# [WHAT IS REQUIRED]
Please write out exactly the lines of the data below from the line holding "Given: Delete the PBR-2023.fbx file at bottom" through the line holding "Given: Click the 61 ug/l value label", and leave out the rest.

# [EXERCISE INPUT]

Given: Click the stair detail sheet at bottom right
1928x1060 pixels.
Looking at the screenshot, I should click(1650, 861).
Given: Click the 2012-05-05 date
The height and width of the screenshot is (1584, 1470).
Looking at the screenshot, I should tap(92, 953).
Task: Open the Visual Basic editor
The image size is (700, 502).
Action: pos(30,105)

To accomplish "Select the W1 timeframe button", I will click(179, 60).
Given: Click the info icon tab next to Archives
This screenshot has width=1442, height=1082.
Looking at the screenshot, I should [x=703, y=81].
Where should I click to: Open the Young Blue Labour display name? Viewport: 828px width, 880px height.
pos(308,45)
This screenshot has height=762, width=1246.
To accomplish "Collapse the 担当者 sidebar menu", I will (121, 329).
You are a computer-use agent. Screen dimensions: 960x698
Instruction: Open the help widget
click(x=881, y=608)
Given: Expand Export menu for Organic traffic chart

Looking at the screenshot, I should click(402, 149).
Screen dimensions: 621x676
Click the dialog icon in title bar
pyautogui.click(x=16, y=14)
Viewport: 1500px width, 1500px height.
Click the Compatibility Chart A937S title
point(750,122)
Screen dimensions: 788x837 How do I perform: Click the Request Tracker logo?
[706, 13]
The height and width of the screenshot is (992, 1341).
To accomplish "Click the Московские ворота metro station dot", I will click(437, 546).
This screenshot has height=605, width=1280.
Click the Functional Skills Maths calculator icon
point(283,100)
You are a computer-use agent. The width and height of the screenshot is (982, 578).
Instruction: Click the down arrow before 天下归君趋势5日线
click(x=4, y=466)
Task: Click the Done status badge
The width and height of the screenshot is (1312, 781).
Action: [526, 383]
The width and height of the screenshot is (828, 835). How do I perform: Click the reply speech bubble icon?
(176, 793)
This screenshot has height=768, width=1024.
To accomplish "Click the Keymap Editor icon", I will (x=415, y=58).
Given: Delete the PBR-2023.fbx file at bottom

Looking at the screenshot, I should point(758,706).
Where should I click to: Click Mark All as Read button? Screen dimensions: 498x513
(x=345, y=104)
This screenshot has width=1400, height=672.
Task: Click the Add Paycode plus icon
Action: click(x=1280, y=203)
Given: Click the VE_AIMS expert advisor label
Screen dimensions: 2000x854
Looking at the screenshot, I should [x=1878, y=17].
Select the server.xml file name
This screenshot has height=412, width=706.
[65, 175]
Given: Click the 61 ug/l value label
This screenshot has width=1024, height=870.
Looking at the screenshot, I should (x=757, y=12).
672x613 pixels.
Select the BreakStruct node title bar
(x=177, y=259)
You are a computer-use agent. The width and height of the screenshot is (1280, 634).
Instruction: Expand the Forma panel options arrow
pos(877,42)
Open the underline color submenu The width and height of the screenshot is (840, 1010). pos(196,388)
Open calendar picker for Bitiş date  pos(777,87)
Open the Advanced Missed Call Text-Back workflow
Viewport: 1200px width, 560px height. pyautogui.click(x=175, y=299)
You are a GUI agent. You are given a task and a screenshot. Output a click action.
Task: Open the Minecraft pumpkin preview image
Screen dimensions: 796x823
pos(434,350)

# [SOLUTION FOR THIS EXERCISE]
Given: Delete the PBR-2023.fbx file at bottom

Looking at the screenshot, I should point(758,706).
Where should I click to: Click Mark All as Read button? Screen dimensions: 498x513
(x=345, y=104)
This screenshot has width=1400, height=672.
Task: Click the Add Paycode plus icon
Action: click(x=1280, y=203)
Given: Click the VE_AIMS expert advisor label
Screen dimensions: 2000x854
Looking at the screenshot, I should [x=1878, y=17].
Select the server.xml file name
This screenshot has height=412, width=706.
[65, 175]
Given: Click the 61 ug/l value label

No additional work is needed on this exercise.